In CHAC1-knockdown HOC-7 ovarian cancer cells we found a significantly reduced migration and conversely a tendency of an increased migration in CHAC1-overexpressing cells.

Recently, CHAC1 was described as a novel proapoptotic component in human aortic endothelial cells and in human embryonic kidney cells (HEK 293; Mungrue et al, 2009). However, in our CHAC1-knockdown and overexpression experiments no association with apoptosis was observed. It is known that the UPR pathway activation in cancer might result in apoptosis and disease resolution, or an anti-apoptotic, pro-angiogenic drive, resulting in disease progression (Ma and Hendershot, 2004; Scriven et al, 2007). Hence, it remains unclear how UPR activation in solid tumours balances cell survival and cell death.

As UPR is suspected to be responsible for the failure of some patients to respond to chemotherapy, it could provide a target for improving existing treatments or the discovery of new anti-cancer targets (Scriven et al, 2009).
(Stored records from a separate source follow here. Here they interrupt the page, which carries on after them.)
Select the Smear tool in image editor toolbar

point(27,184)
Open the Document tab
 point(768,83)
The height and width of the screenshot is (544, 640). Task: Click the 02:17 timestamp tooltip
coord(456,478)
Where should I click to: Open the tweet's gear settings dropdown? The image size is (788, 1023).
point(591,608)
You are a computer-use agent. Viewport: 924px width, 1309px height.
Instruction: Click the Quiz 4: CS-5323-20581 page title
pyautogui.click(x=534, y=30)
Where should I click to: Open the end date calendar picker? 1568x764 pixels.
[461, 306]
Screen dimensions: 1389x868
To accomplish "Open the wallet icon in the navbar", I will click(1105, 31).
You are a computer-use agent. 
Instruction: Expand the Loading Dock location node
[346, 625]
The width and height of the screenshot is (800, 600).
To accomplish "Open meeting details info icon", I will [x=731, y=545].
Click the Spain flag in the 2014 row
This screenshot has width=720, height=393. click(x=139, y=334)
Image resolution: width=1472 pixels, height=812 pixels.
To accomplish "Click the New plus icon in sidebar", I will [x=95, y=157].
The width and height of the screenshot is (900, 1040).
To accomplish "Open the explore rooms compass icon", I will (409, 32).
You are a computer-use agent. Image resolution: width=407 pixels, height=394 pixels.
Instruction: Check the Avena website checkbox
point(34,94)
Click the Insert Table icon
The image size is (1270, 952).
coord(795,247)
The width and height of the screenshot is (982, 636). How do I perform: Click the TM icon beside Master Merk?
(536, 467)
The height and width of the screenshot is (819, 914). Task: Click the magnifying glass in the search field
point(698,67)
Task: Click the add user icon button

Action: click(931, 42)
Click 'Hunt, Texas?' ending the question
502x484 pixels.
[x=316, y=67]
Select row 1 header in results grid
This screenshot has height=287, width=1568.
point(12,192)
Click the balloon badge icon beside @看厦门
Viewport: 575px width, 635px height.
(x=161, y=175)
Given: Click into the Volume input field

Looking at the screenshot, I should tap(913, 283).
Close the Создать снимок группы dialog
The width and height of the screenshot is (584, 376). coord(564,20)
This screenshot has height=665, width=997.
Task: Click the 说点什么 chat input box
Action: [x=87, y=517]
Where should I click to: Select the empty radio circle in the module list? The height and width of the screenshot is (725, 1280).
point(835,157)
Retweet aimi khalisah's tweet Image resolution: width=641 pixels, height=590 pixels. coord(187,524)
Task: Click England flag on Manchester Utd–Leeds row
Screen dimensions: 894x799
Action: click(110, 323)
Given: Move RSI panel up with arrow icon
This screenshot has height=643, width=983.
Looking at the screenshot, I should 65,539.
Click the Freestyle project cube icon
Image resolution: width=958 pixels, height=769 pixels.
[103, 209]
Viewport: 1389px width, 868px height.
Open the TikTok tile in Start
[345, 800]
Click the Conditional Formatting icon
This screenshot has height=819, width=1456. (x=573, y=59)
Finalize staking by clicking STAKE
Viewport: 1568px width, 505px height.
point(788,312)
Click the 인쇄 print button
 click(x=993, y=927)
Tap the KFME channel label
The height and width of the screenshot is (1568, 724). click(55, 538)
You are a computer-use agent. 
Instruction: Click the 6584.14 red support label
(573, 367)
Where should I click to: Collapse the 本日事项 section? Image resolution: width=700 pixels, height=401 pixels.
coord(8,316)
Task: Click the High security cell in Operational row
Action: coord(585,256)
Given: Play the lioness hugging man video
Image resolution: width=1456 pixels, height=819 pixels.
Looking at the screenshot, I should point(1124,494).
Additional studies will improve the understanding of the link between CHAC1 and patient resistance to breast cancer therapies.

In summary, our data show that CHAC1 correlated with tumour differentiation and survival in breast and partly in ovarian cancer. Cell migration was revealed to be in part affected by CHAC1 expression. Owing to the limitations of this pilot study, further studies should elucidate the role of CHAC1 and its transcript variants as potential biomarkers for identifying patients with high risk of cancer recurrence.